# Text

SPP-MISO Market-to-Market Showing Results

SPP’s market-to-market initiative with MISO, which began last month, is paying dividends, SPP’s Bruce Rew told members. Rew said there was activity on all but two days in March, with daily settlements ranging from $2,000 to more than $1 million.

Rew said the two RTOs are working to address “oscillation” at some locations, where congestion returns almost immediately after being relieved.

“It’s working,” he said. “It needs some improvements and we’re working closely with MISO to do that.”

Proposal on Disqualifying Regulation Resources Remanded

The Markets & Operations Policy Committee remanded Revision Request 33 to the Market Working Group. The request would allow SPP to disqualify resources from participation in the regulation market for poor performance.

Bill Grant of Southwest Public Service Co. said he was concerned that the rule was overly strict and that its requirement that resources respond within four seconds would result in the unnecessary disqualification of many resources.

“You’re already financially incented to respond. So we’re questioning the need for disqualification altogether,” he said. “… If we’re going to start disqualifying people over four-second deployments, people need to understand that because most people’s [energy management system] might not respond in four seconds.”

Staff said SPP’s intent is to improve the response of the poorest-performing “outliers.” Staffers said they have never disqualified a resource.

Members approved RR44 and RR45, which add details on how SPP calculates regulation resources’ actual mileage for settlement purposes.

Members OK Short-Term Unit Commitment Study

Members approved RR49, which would create a short-term reliability unit commitment (RUC) study as part of the intra-day RUC process. The study will provide results for 15-minute intervals, allowing operators to make unit commitments with more granularity than the current one-hour study. It is expected to reduce the number of real-time manual commitments.

Delays on Z2 Credit Fix Spark Frustration

Members expressed frustration with SPP’s slow progress in creating a process for properly crediting and billing transmission customers for system upgrades under Tariff attachment Z2. Repeated delays in the project led SPP to reorganize the staff team handling it. SPP’s software vendor is now projecting completion of the project by June 2016.

The project has proven more complex than originally expected because of the need to avoid over-compensating project sponsors, and to include a way to “claw back” revenues from members who owe SPP money for other reasons. Accounting for transfers of reservations has also proven a challenge.

# Material supplied
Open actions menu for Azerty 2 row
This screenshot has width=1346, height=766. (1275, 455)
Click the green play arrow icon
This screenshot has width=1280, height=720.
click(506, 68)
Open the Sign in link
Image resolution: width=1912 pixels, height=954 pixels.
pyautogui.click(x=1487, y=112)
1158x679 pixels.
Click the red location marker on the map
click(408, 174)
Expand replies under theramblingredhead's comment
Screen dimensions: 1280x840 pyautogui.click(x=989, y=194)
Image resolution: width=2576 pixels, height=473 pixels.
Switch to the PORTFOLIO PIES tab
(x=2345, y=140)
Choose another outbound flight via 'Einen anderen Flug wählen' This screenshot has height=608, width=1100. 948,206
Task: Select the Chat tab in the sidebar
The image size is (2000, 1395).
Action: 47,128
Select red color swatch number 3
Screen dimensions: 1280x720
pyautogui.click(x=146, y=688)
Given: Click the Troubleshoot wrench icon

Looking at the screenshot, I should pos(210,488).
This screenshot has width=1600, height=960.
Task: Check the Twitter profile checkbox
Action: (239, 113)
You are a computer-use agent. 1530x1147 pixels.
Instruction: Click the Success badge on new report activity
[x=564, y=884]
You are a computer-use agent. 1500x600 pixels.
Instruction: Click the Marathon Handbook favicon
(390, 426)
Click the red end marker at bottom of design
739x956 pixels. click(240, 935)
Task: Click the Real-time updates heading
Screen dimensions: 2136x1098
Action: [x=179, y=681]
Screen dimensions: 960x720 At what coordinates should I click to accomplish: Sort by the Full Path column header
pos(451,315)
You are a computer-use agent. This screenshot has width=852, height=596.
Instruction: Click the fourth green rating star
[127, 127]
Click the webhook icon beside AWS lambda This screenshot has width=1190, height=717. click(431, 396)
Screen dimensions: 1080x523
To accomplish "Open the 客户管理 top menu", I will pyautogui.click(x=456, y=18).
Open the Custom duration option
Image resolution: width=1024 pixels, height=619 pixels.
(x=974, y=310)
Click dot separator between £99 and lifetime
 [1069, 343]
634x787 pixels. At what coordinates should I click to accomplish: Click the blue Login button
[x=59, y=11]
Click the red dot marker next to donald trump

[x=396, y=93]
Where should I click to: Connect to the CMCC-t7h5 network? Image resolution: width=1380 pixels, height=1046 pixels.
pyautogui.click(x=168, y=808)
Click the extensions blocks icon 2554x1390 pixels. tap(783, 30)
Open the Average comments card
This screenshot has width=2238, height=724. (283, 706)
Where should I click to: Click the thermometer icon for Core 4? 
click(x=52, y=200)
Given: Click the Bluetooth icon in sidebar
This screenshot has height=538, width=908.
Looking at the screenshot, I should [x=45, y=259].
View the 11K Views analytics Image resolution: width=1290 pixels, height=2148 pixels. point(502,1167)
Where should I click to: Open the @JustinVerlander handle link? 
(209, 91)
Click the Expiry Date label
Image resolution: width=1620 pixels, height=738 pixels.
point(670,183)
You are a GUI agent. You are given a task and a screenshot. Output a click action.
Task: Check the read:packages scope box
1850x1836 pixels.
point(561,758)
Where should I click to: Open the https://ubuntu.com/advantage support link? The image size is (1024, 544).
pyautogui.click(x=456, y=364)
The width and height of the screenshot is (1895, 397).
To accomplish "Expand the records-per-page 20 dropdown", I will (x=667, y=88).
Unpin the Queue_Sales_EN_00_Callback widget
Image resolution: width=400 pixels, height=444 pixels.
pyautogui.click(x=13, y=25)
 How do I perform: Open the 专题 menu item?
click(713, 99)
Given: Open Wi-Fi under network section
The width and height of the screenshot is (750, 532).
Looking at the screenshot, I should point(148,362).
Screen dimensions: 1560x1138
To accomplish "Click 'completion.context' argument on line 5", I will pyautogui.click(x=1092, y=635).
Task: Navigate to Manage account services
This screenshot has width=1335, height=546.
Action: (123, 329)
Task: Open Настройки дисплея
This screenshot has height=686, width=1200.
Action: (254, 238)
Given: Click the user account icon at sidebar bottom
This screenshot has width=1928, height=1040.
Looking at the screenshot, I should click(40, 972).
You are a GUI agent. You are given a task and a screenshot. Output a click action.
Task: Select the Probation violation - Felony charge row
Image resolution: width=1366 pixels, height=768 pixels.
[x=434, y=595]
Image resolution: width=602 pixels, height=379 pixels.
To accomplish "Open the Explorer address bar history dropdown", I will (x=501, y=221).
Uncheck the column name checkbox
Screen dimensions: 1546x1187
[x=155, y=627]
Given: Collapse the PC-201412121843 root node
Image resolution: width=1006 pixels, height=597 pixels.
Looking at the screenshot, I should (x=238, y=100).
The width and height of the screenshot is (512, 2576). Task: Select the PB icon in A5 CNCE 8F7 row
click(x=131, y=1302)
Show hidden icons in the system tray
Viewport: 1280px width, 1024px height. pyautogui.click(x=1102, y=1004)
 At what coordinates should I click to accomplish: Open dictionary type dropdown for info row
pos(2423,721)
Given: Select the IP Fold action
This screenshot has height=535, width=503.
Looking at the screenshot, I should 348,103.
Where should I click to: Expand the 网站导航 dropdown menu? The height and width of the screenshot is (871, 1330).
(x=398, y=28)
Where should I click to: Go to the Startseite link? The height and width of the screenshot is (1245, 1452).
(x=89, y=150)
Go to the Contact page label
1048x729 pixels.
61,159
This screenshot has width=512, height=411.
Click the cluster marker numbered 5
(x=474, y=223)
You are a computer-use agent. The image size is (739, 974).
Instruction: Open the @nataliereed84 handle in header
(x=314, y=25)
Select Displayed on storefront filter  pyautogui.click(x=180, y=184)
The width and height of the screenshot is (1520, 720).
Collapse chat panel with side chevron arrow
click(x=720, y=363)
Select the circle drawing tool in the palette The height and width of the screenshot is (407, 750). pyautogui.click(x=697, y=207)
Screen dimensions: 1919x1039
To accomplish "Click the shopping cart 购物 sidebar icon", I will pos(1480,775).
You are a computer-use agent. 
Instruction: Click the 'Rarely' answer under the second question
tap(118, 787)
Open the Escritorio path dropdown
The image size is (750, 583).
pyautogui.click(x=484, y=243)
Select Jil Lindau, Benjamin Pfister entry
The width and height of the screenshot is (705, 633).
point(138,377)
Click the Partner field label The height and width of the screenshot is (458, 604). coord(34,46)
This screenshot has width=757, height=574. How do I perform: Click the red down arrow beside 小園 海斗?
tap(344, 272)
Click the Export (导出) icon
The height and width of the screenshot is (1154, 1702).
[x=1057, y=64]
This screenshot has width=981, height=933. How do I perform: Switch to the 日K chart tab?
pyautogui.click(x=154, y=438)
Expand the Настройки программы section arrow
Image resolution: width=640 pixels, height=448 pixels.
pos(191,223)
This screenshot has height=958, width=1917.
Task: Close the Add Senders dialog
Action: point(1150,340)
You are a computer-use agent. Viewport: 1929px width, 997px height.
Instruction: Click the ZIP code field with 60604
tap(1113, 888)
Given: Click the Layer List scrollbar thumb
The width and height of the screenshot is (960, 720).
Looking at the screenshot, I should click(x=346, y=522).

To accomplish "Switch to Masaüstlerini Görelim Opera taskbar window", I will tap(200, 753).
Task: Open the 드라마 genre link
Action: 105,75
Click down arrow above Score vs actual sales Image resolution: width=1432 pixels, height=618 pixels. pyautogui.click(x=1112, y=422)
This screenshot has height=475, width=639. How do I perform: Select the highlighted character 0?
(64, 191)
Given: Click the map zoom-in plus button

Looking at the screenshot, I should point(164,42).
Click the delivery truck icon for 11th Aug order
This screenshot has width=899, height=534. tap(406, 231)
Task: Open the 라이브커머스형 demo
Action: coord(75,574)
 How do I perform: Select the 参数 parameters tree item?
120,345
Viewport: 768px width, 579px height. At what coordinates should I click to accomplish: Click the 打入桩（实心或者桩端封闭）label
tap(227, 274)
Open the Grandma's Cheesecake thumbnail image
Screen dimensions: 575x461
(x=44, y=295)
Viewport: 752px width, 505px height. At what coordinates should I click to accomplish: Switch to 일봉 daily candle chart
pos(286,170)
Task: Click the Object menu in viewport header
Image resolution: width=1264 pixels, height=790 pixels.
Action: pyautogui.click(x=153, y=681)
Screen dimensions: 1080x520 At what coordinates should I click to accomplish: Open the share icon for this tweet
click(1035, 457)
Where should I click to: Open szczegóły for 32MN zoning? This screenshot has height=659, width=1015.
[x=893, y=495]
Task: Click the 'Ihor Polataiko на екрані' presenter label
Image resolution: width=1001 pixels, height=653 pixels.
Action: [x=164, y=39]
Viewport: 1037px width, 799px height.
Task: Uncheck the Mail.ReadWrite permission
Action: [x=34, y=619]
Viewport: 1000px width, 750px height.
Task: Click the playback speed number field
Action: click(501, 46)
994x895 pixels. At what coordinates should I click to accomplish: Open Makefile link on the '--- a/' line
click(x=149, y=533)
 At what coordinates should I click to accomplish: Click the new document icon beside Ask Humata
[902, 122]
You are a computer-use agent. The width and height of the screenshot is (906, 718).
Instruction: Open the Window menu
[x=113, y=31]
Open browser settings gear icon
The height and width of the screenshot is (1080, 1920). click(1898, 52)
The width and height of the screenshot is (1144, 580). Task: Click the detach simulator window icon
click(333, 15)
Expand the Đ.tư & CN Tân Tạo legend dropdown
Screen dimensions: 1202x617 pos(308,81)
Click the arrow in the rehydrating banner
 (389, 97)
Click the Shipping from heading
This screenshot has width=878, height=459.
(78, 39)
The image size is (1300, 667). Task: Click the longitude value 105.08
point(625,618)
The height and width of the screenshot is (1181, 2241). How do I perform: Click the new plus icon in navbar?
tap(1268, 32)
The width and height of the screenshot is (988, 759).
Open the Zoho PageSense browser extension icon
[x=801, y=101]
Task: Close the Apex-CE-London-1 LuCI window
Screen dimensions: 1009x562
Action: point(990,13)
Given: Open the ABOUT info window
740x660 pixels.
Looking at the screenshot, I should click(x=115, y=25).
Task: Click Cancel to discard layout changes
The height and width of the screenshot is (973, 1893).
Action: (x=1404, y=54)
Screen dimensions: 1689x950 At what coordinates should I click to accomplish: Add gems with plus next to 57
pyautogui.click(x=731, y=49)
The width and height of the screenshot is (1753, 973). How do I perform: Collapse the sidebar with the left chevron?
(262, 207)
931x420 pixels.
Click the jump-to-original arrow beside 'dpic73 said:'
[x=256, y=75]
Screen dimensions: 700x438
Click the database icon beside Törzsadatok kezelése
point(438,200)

# Goal of the exercise
Duplicate the part of the SPP text between "Delays on Z2" and "proven a challenge.", inclusive.

# Result of the task
Delays on Z2 Credit Fix Spark Frustration

Members expressed frustration with SPP’s slow progress in creating a process for properly crediting and billing transmission customers for system upgrades under Tariff attachment Z2. Repeated delays in the project led SPP to reorganize the staff team handling it. SPP’s software vendor is now projecting completion of the project by June 2016.

The project has proven more complex than originally expected because of the need to avoid over-compensating project sponsors, and to include a way to “claw back” revenues from members who owe SPP money for other reasons. Accounting for transfers of reservations has also proven a challenge.